## INSTRUCTIONS TO FOLLOW
Return only the lines running from the one that contains "Where should I" through the end of the entries, exactly, both ends included. Omit pictures.

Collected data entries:
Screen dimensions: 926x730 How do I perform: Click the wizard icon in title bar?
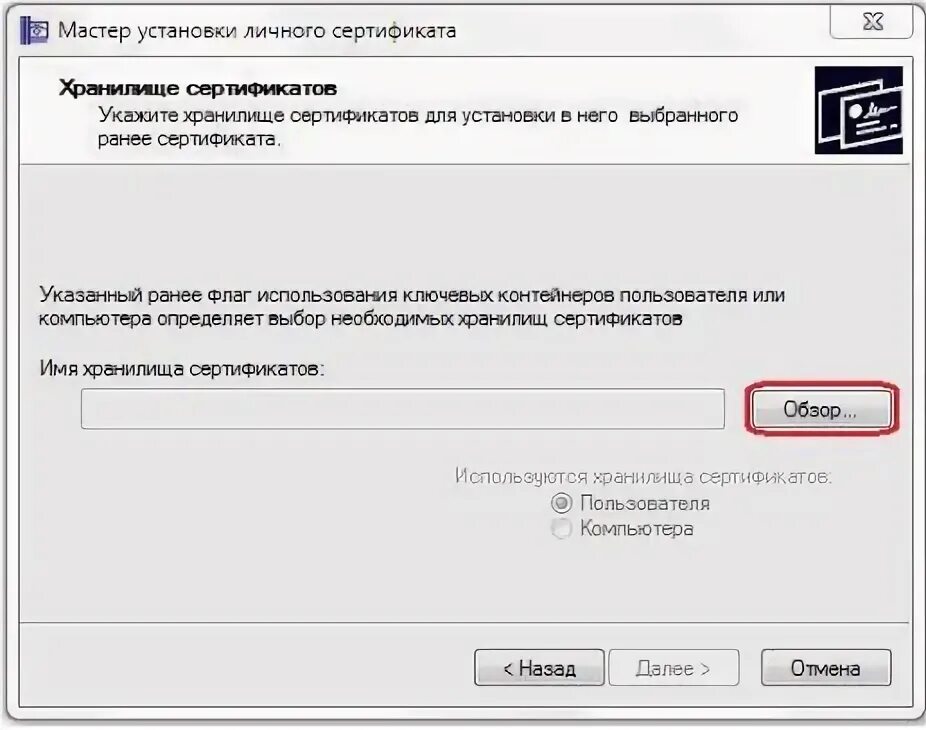pos(34,31)
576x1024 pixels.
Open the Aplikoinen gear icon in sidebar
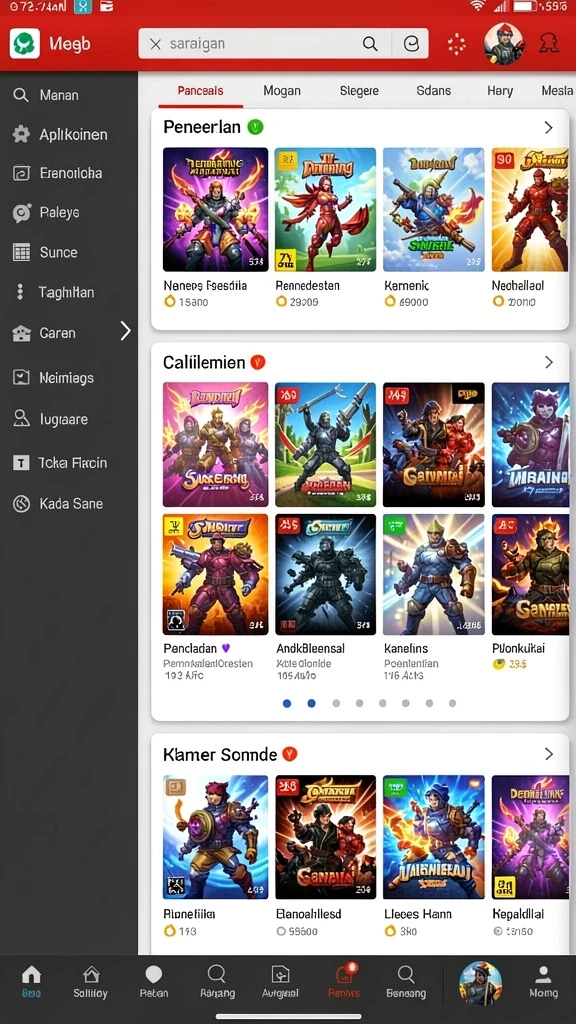[x=21, y=135]
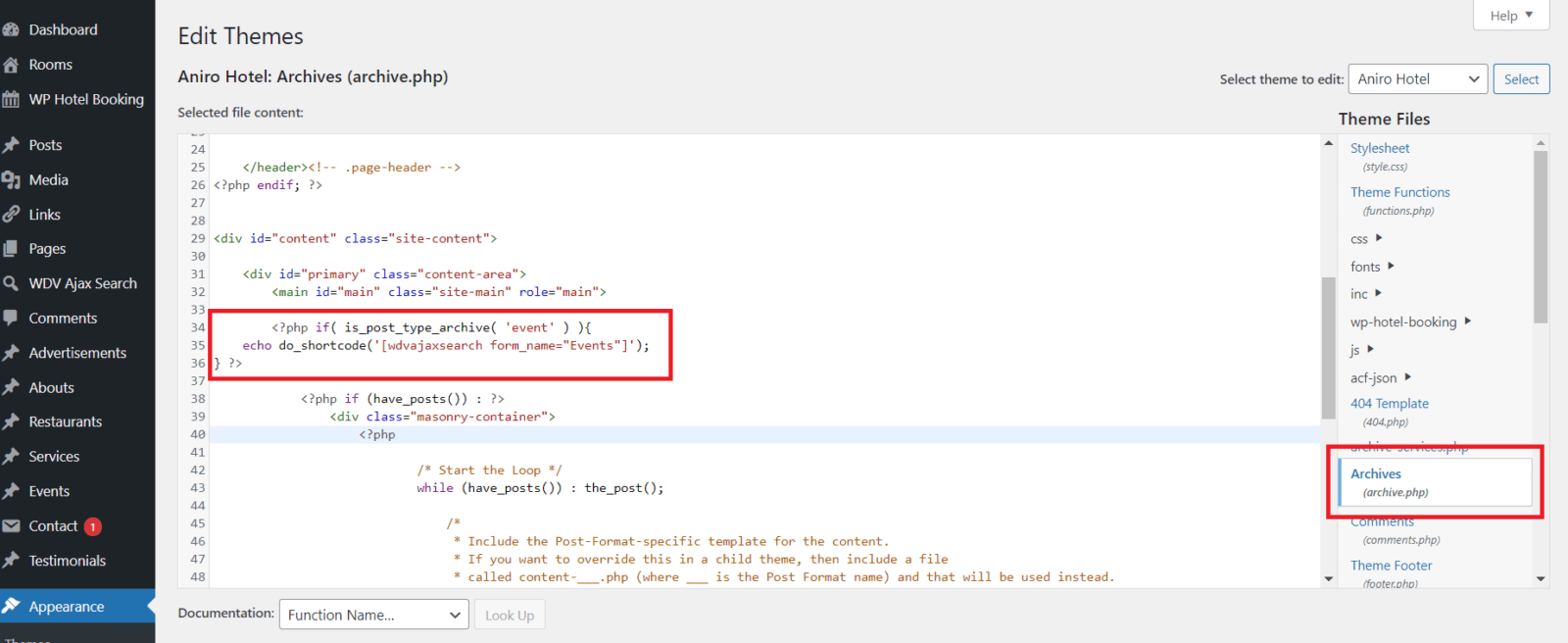This screenshot has width=1568, height=643.
Task: Open the Events menu item
Action: 49,491
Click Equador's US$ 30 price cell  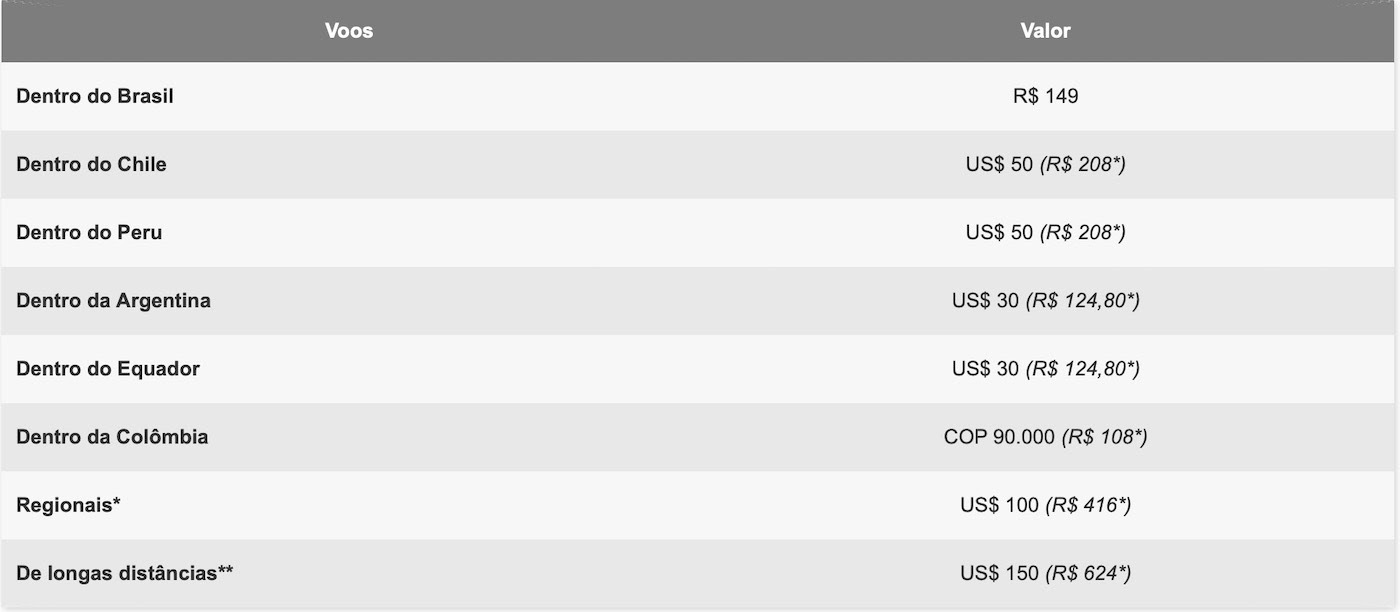tap(1045, 368)
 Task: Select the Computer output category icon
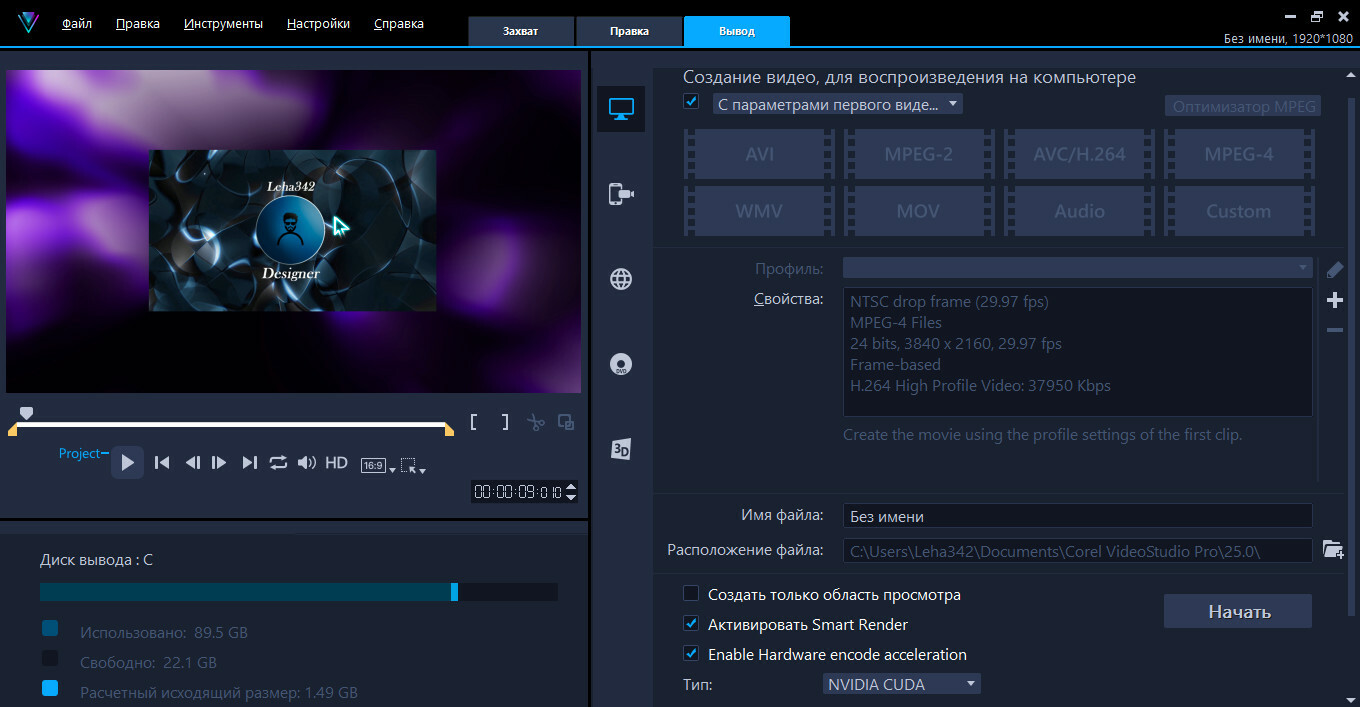pos(621,109)
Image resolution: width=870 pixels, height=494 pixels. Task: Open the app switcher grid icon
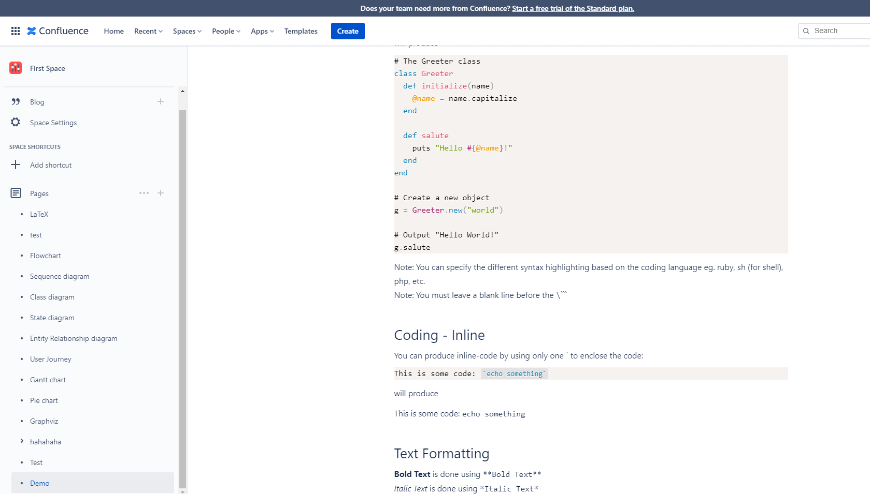coord(15,31)
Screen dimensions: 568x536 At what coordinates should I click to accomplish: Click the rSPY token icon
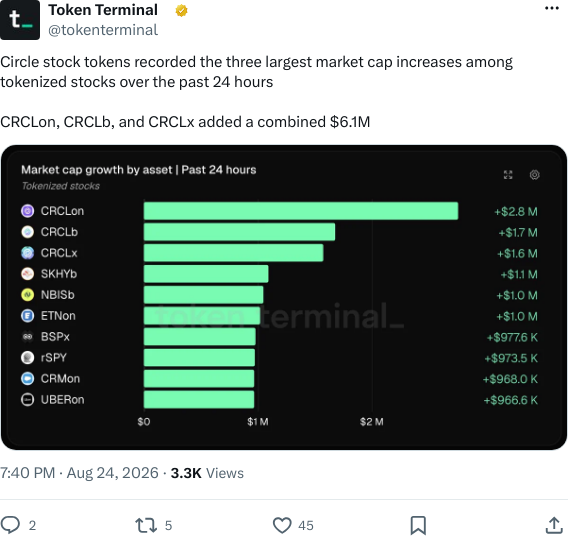coord(28,357)
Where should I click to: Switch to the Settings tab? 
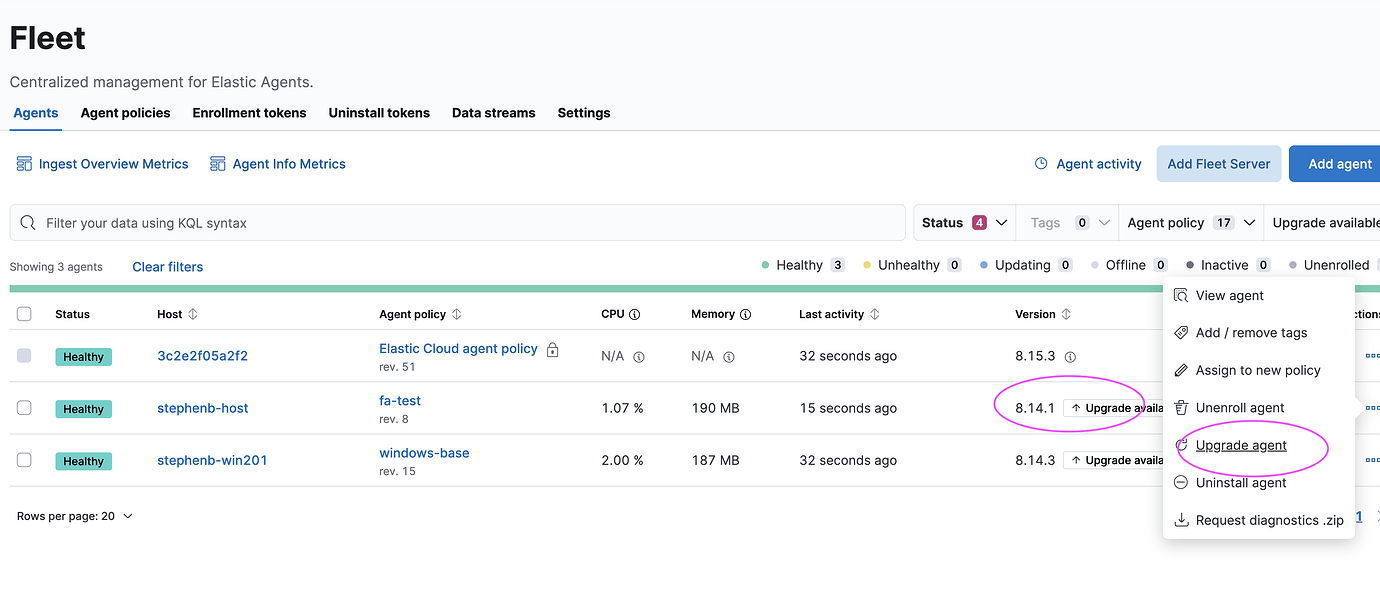583,113
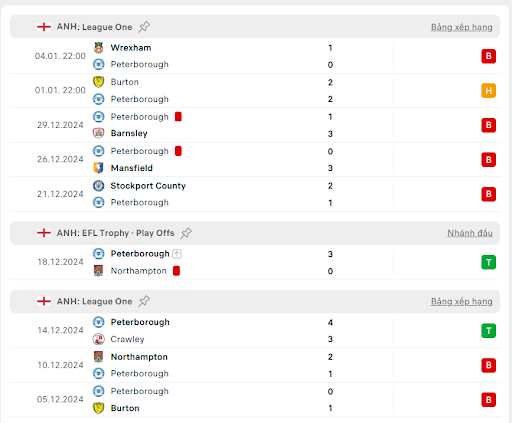Open the Nhánh đấu bracket link
This screenshot has height=423, width=512.
coord(470,233)
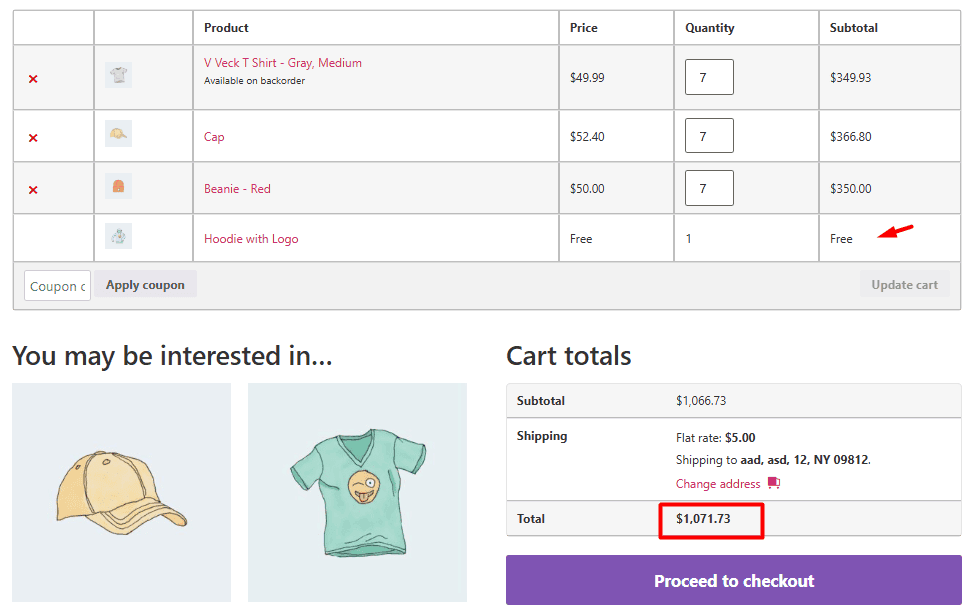
Task: Click the red Beanie product thumbnail
Action: tap(118, 187)
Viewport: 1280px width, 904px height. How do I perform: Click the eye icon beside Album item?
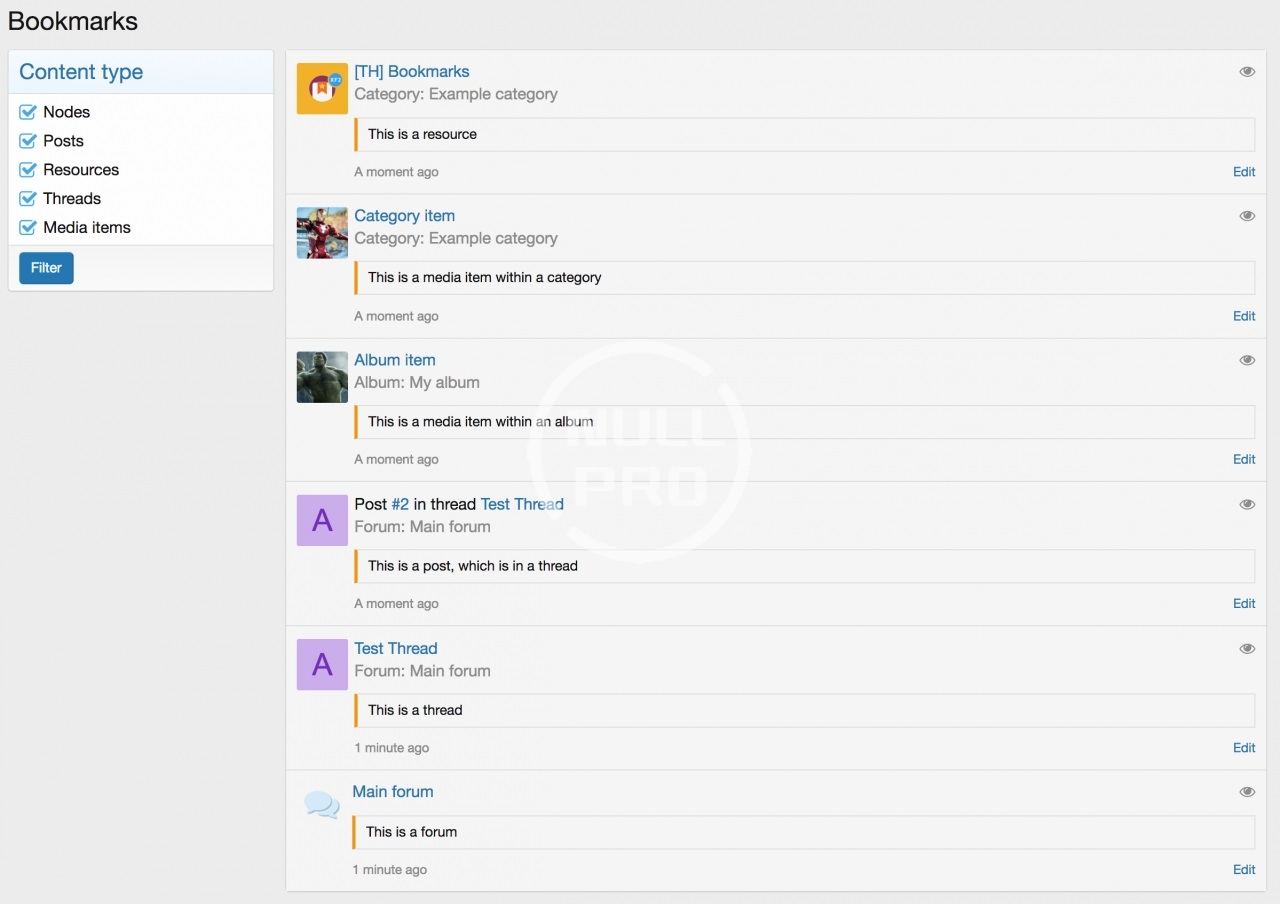1246,360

## YOUR SOLUTION
Where should I click to: Switch to the Settings tab? 
583,113
Open the Nhánh đấu bracket link
This screenshot has height=423, width=512.
coord(470,233)
Task: Click the red Beanie product thumbnail
Action: tap(118, 187)
Viewport: 1280px width, 904px height. How do I perform: Click the eye icon beside Album item?
1246,360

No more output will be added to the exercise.